# Erik - Did you receive your AquaSpot World shipment?



## JRJ (Feb 9, 2005)

They say they ship on Monday or Tuesday, so if you receive today, that's not too bad. If it's early next week, well... My ordering is hinging a little on how well yours goes, so I'd appreciate any news.

thanks,

-Russ :retard:


----------



## Troy McClure (Aug 3, 2005)

Well, I got the email from them -last- Tuesday. I don't know if that's a shipment notice or if they are just starting to process the order. I'm guessing it's just starting to be processed. If memory serves me correctly, I placed the order on a Saturday, emailed them right back to cancel it..which they denied because they "run a tight ship." If the email I received really was a notice that the order had started to be processed, then the "tight ship" excuse for not cancelling is complete BS, IMO. The funds probably hadn't even been processed by the billing company, so I can't imagine the order had already printed and was in the process of being filled a few minutes after being placed. That is their policy though, and I guess I should have known that but it's listed under the FAQ and not the Terms and Conditions page... 

Anyways, the order will be here today as long as I'm around when UPS shows up. I hope the plants are OK.


----------



## JRJ (Feb 9, 2005)

Good luck. I'll think warm thoughts about your plants.

-Russ


----------



## Troy McClure (Aug 3, 2005)

LOL! UPS just arrived....I thought they were bringing my plants. Uh, no...what did they bring me??? ONE DREMEL POLISHING BIT!!!!!!!! AAAAAAAAAAAAAHHHHHHHHHHHHHHHHH!!!

I ordered a bunch of these well over a month ago from toolsdirect.com and some where on backorder. I've been getting portions of the order at random times ever since. Oy. One freakin' Dremel bit.

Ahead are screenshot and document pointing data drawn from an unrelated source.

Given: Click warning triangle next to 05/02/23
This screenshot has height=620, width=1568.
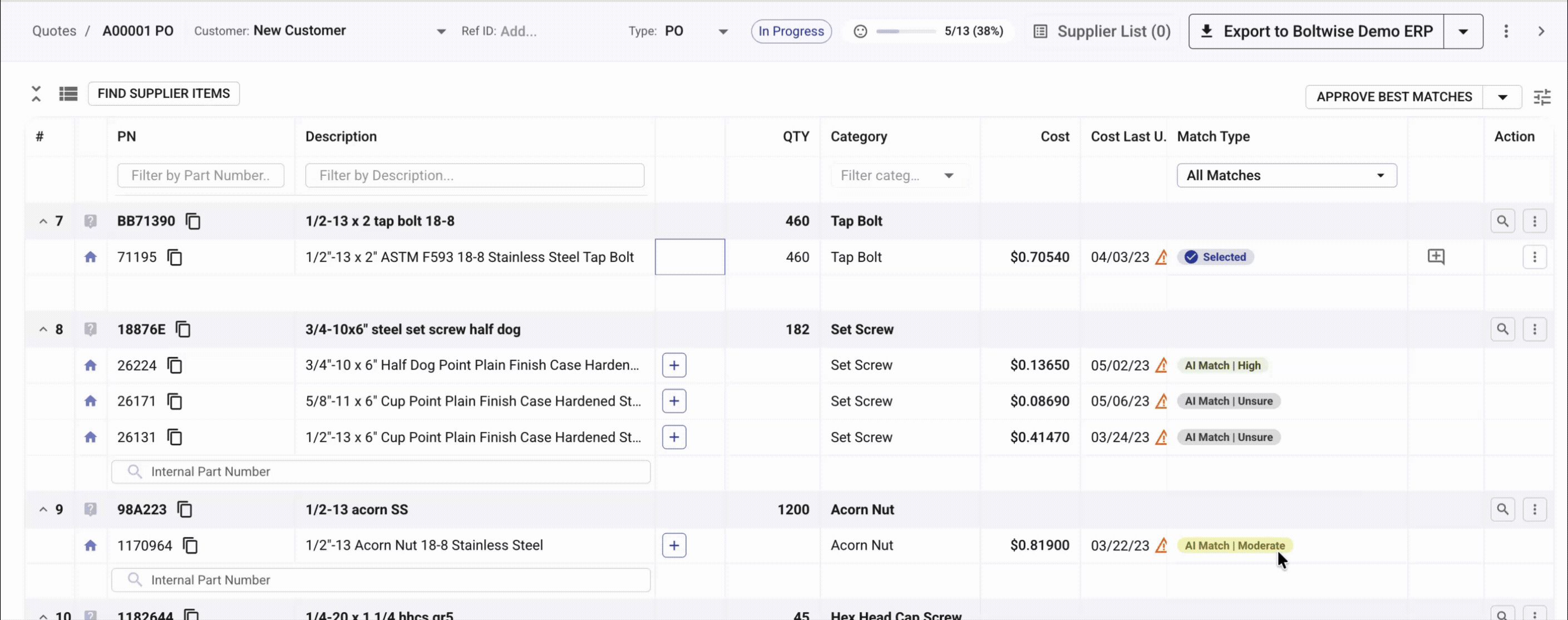Looking at the screenshot, I should pos(1161,366).
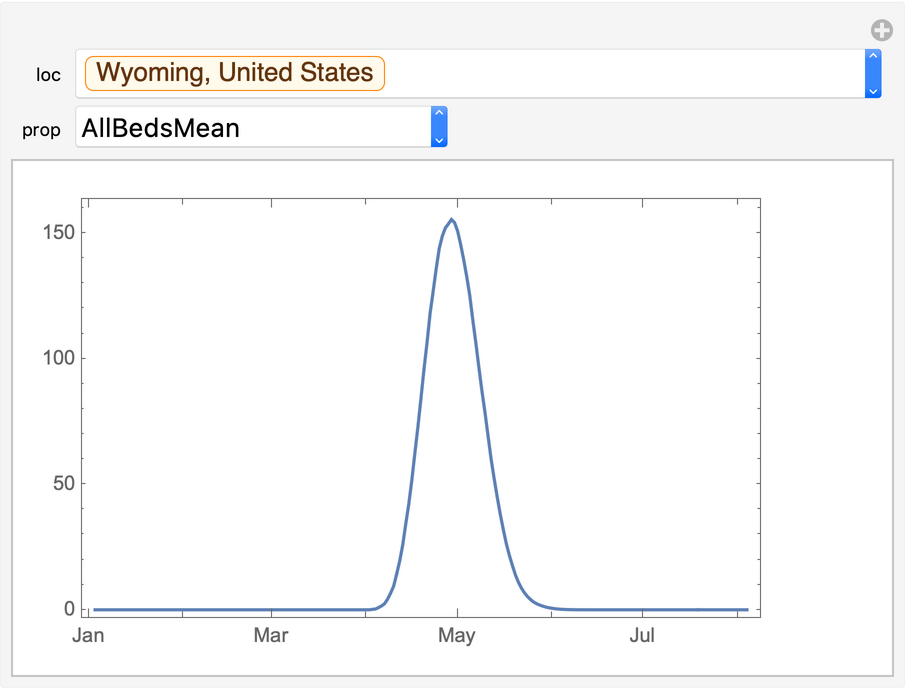Click the prop control label
This screenshot has width=906, height=690.
(x=42, y=130)
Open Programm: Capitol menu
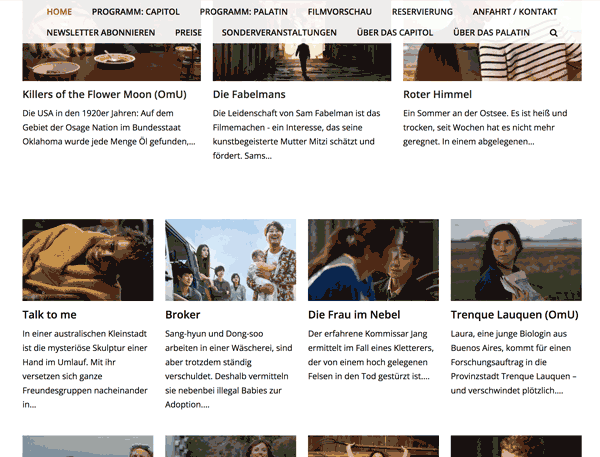 134,12
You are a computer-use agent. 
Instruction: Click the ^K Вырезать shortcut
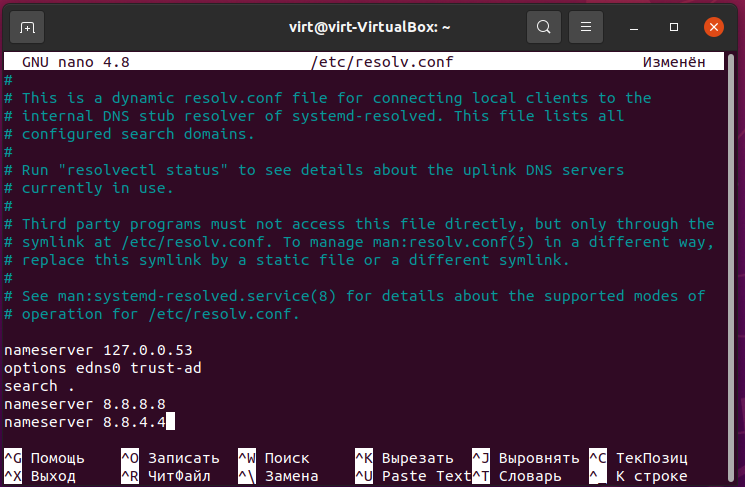(x=404, y=458)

So at this point, I'm assuming my plants -will- arrive dead. Pisses me off. What was the point in paying the extra $15 for overnight delivery? I better get a refund for this...I really don't want to get US Bank or Visa involved.


----------



## JRJ (Feb 9, 2005)

Hi Erik,

Any news on your shipment?

-Russ


----------



## Troy McClure (Aug 3, 2005)

I got a few emails from them yesterday saying the order has been shipped!?!? Now I'm really unclear about how they run things. Maybe they are resending the order, but they don't give you enough information to know whether or not the original order has been sent or if it's a resend. It's basic customer service. It's not hard.

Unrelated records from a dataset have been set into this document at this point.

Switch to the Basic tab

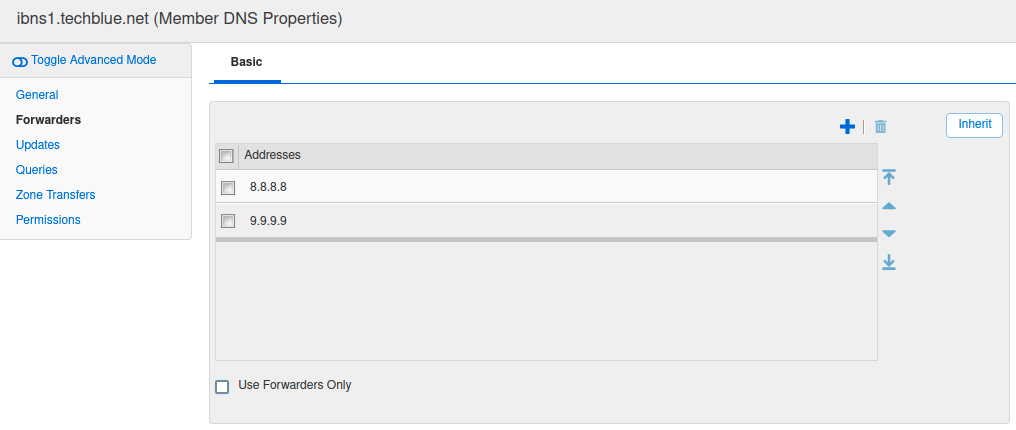click(x=246, y=62)
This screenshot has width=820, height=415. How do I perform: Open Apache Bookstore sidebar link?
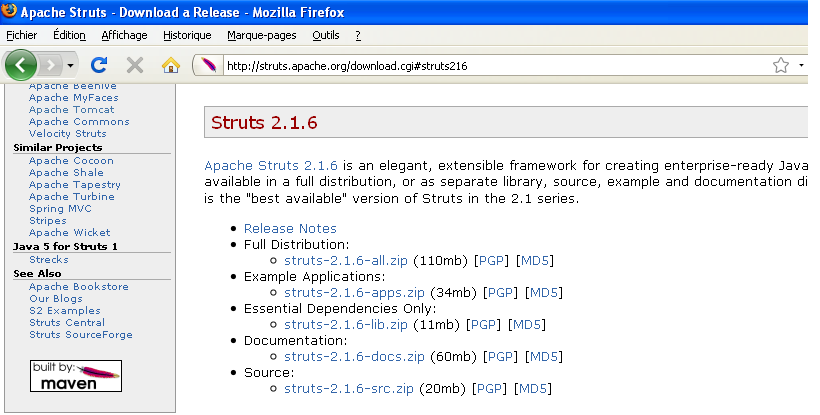[x=79, y=287]
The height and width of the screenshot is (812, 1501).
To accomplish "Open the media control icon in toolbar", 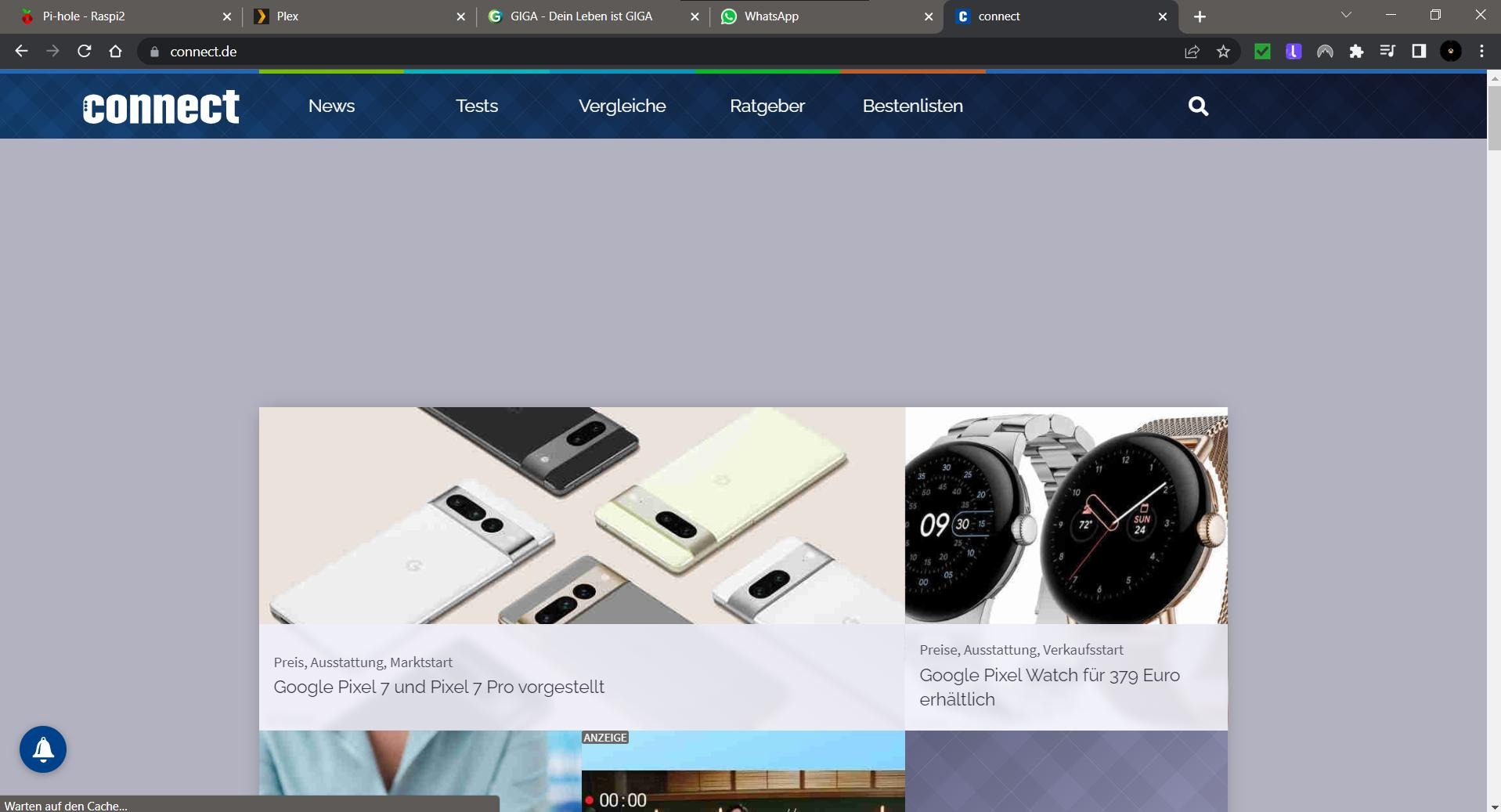I will [x=1387, y=52].
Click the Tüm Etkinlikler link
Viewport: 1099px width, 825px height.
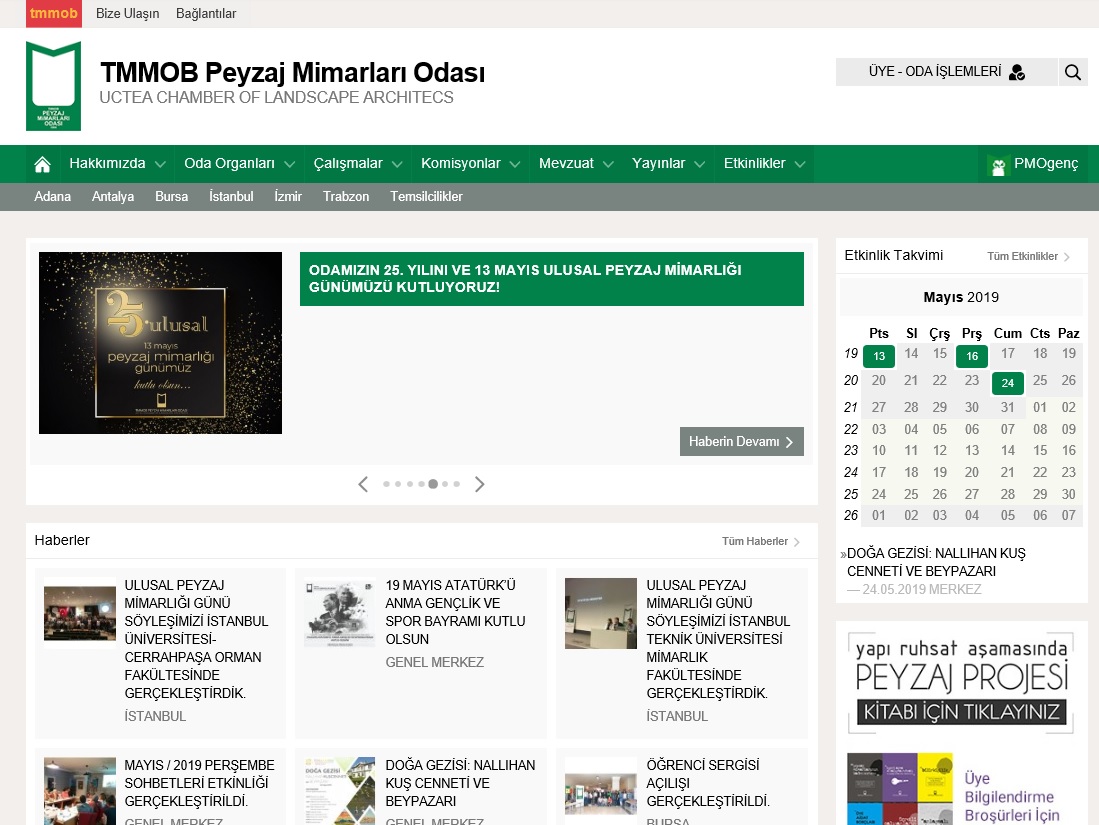point(1023,255)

The bottom line is that I don't have my plants and they haven't contacted me to ask about replacing the order or refunding my money. At this point, I just want my money back. Since the order took so friggin long, I already sourced the plants from other people, so I really don't need the order anymore.


----------



## BryceM (Nov 6, 2005)

Hmmm. FWIW, I placed an order with them a month ago yesterday. Nothing has arrived. I've requested a reund for the second time yesterday, which they declined to do, stating the plants had "just shipped to the U.S. again". By their own admission the first order was detained by the USDA for lack of a phytosanitary certificate. Like Erik, I've also obtained everything else in my order from other sources. Who wants to wait a month for plants?

After hearing so much good about them here, I decided to take a chance. Honestly, if the plants arrive now I'll have no room in the tank for them. It seems like the whole East Asia plant thing is still a roll of the dice.


----------



## Troy McClure (Aug 3, 2005)

Just got my plants. I'm guessing the USDA held the first order and this is the second try. The plants look in pretty good shape, so that's the only indication I have that this was a resend, but again, AS hasn't sent me an email or anything about it.


----------



## JRJ (Feb 9, 2005)

Erik,

Thanks for the news. Glad you finally received your plants and they're in OK shape. I just got an email from "Charley" who sell plants from Singapore on Aquabid, saying that his supplier had cancelled 2 shipments in a row and was now saying they wouldn't ship until after the 1st of the year. It seems more than one supplier is having problems getting stuff into the USA right now.

-Russ


----------



## Troy McClure (Aug 3, 2005)

I got the same email from Charlie. Apparently there is a lot of problems with importing our plants.


----------



## Aquaspot (Jan 19, 2006)

Dear members of SWOAPE,

I would appreciate if you read what I just posted:

http://www.aquaticplantcentral.com/forumapc/aquaspot/34566-the-new-aquaspot-world-2007-a.html

The first orders that was sent out earlier this month had its phytosanitary certificate lost due to the incompetence of the carrier we used. We have since terminated their services and engaged a new one that is better at handling such perishables.

Unneccessary delays will be a thing of the past. Please understand that your order was shipped extremely near to the Christmas holidays and that the US Customs/USDA officials have really been swamped by the increase in imports.

Any responsible business will have your orders shipped earliest in January.

Thanks,
Ben


----------